Posted on June 08 2016
A lawsuit was filed against the US government by two major US immigration-related support organisations demanding transparency into the lottery process of H-1B work visas – the ones most sought after by IT professionals, especially from India.
The American Immigration Council (AIC) and American Immigration Lawyers Association (AILA) filed the lawsuit against DHS (Department of Homeland Security) and USCIS (US Citizenship and Immigration Services) seeking information on how the government is overseeing the H-1B lottery process.
According to a statement, both the groups alleged that USCIS did not ever clarify the exact selection procedure. Melissa Crow, AIC Legal Director, said after the petitions are submitted to USCIS in April, they seem to vanish into a ‘black box’. The intention of this suit is to make USCIS open that box so that the US public and the people most directly affected know how the lottery system functions from start to completion, and to understand if the system is being conducted fairly as mandated by the law.
The attempts have met with resistance, notwithstanding the promises of the Obama administration to the values of transparency and accountability, said Benjamin Johnson, AILA Executive director.

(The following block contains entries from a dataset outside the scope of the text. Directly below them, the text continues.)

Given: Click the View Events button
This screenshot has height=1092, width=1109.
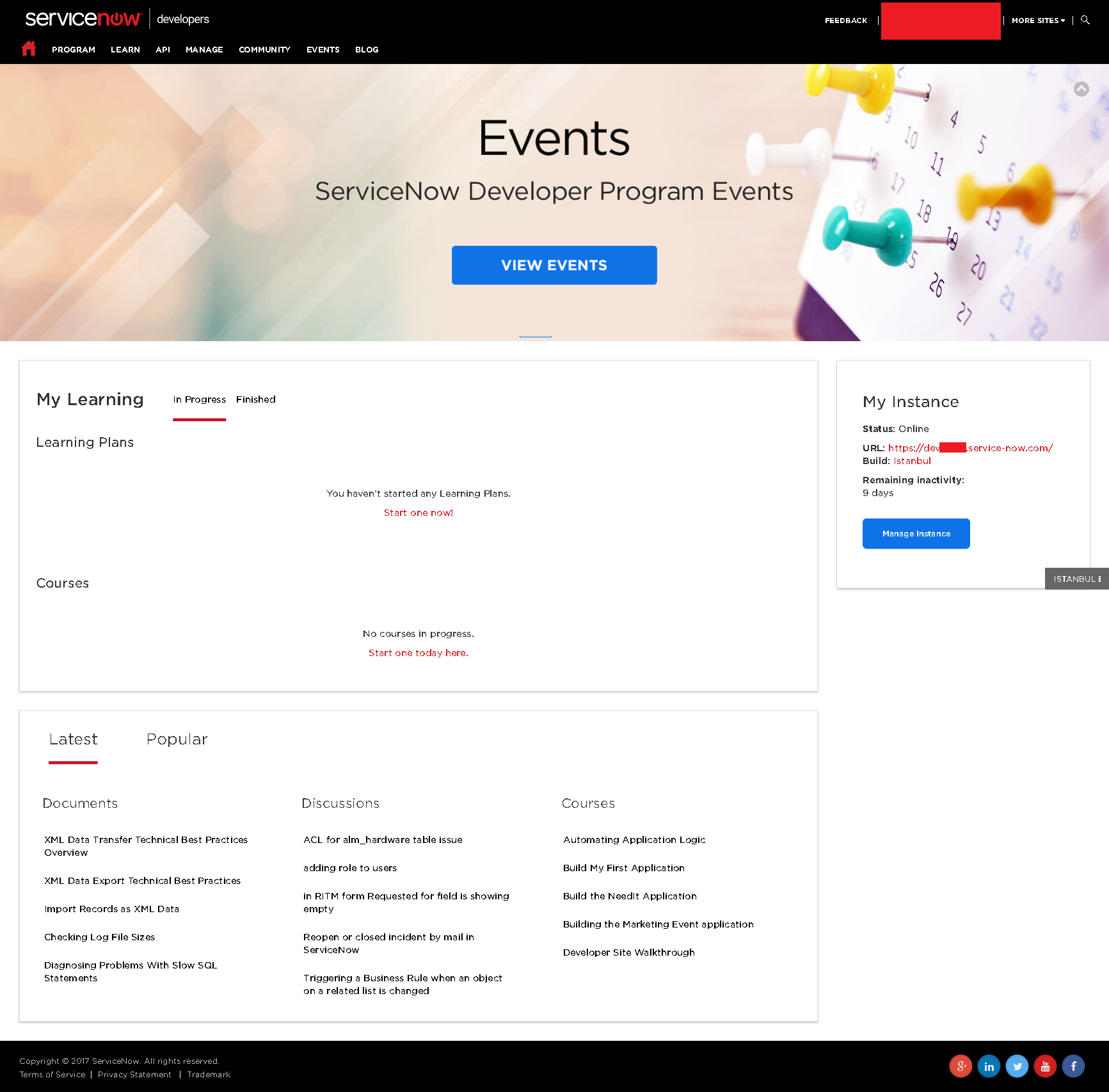Looking at the screenshot, I should [554, 265].
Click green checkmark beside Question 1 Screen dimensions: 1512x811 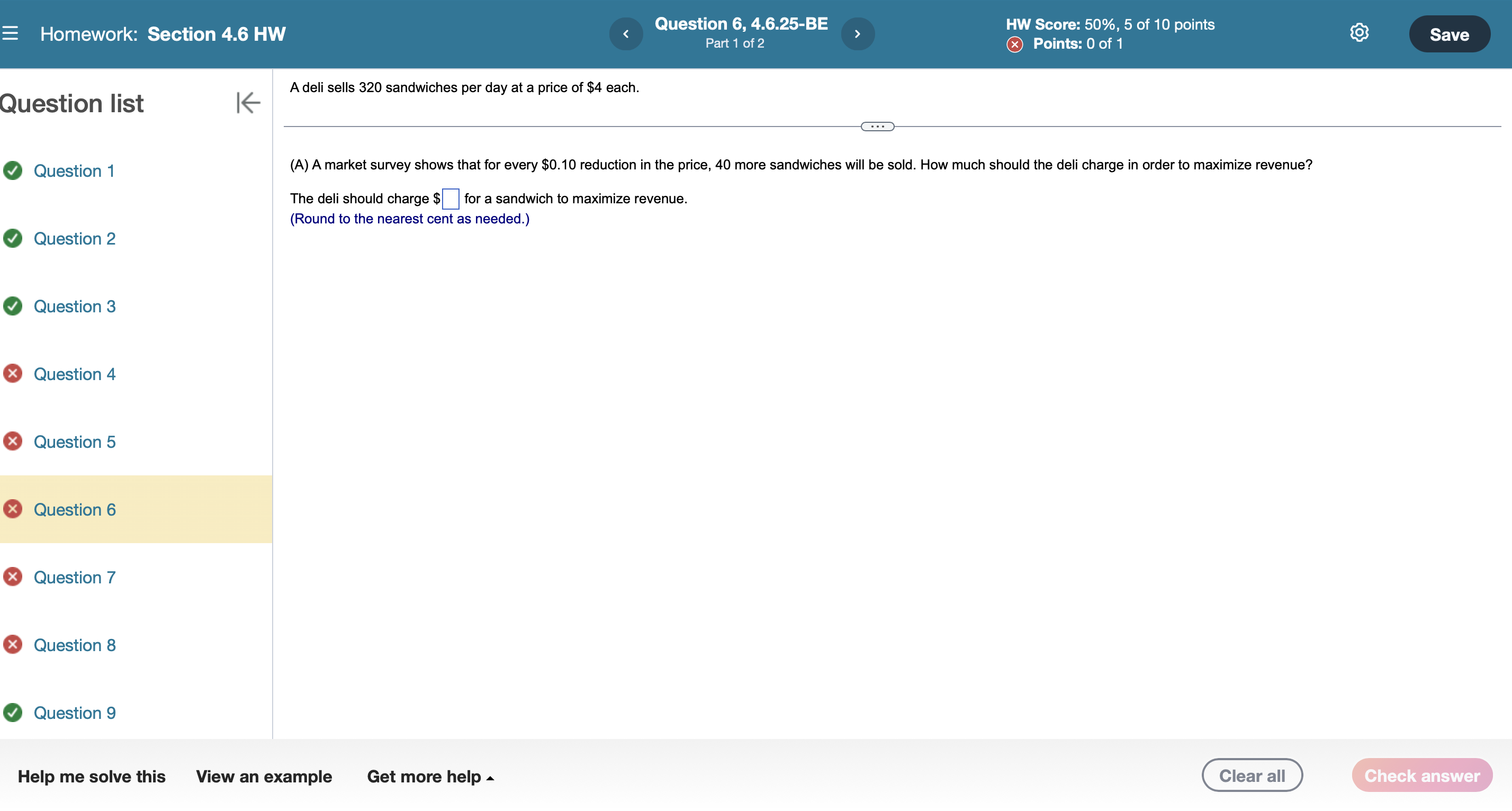tap(13, 171)
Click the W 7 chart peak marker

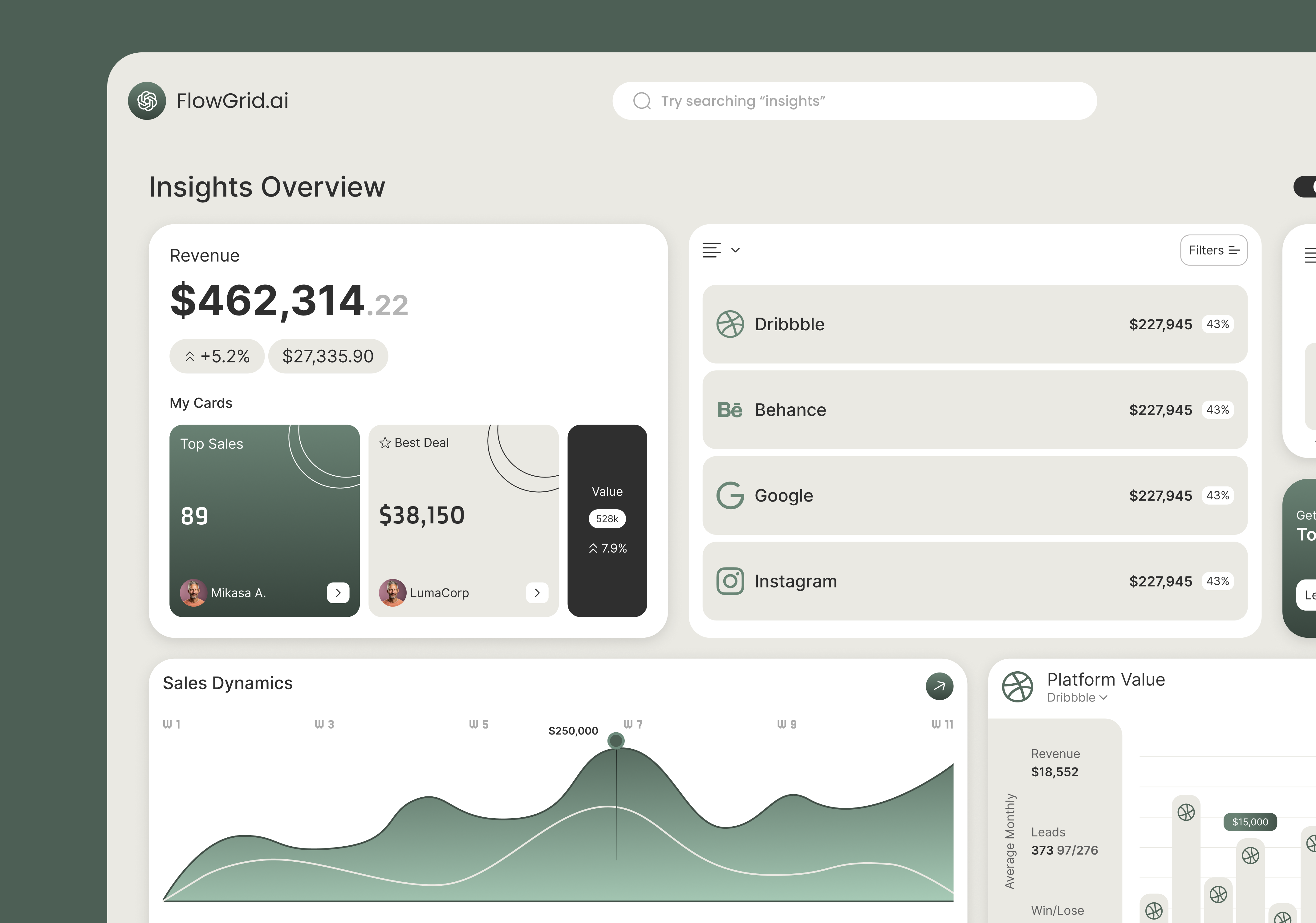pos(615,741)
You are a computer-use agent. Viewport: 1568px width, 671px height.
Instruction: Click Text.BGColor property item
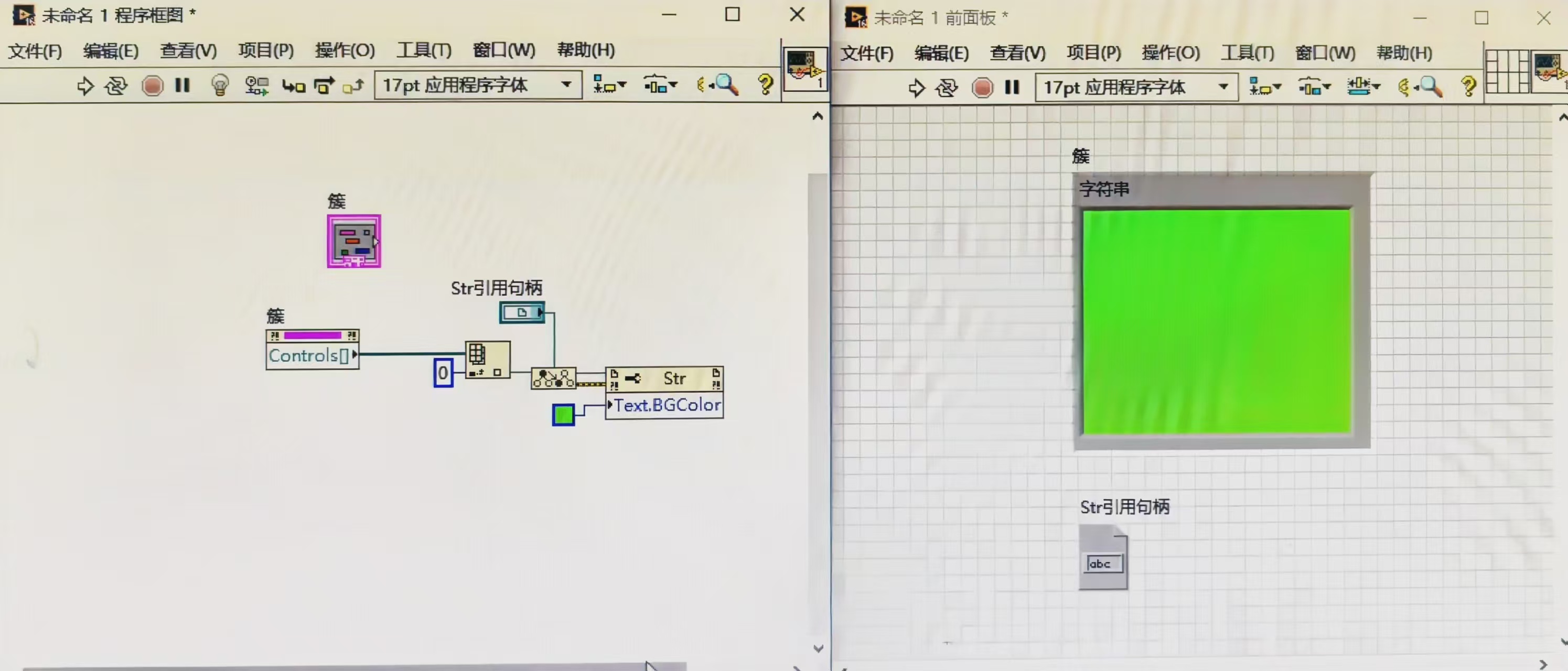[x=666, y=405]
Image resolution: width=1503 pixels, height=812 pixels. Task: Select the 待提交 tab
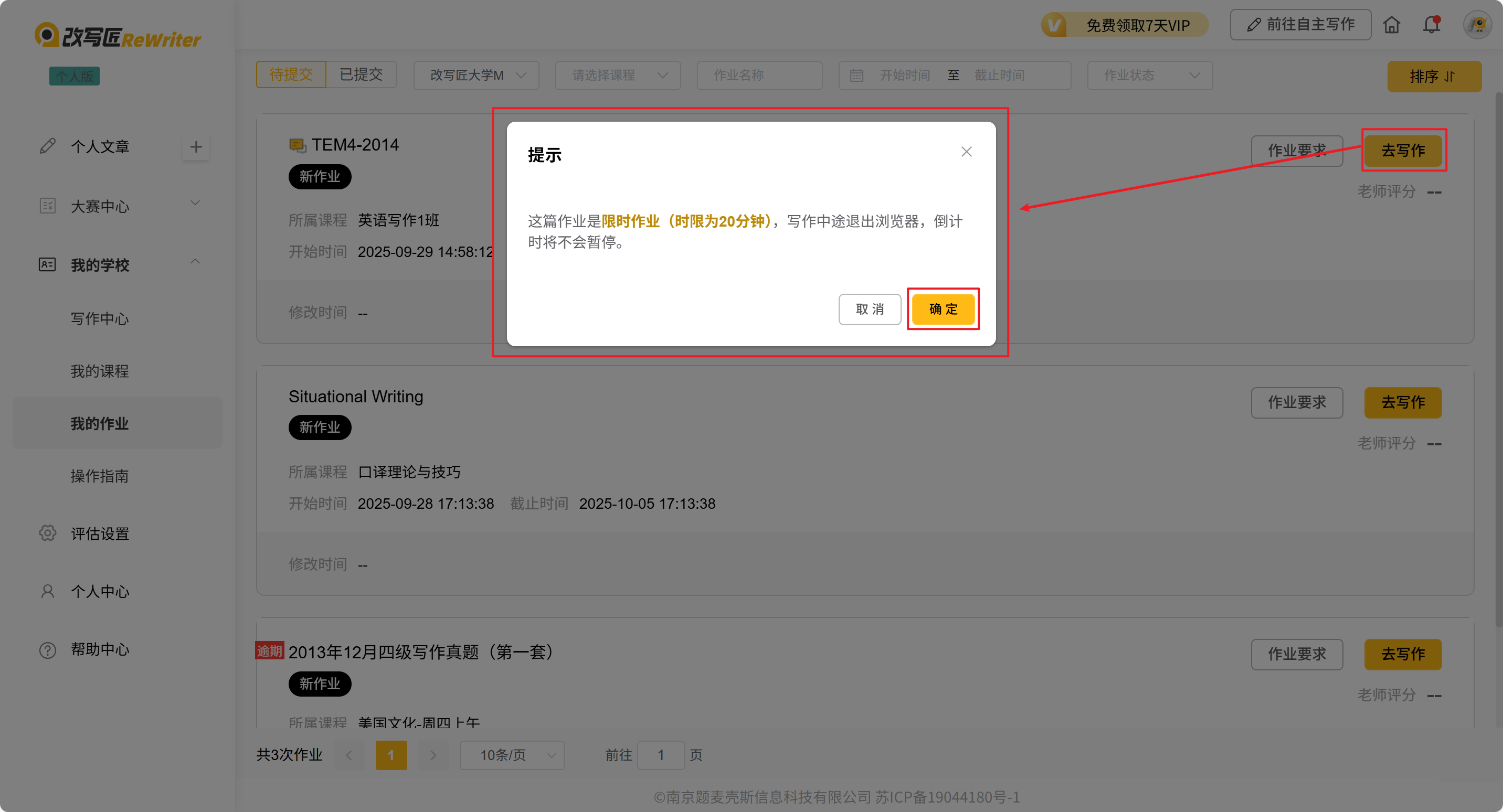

Johnson added that USCIS had not been heeding their requests for information on how the lottery was being conducted.
Every year, employers in the US, who want to recruit highly skilled migrant workers, submit petitions on the first working day of April for H-1B non-immigrant visas. The yearly limit for these visas is 65,000 for new recruits and 20,000 more for professionals having a Master’s or Doctoral degree from an accredited US educational institution.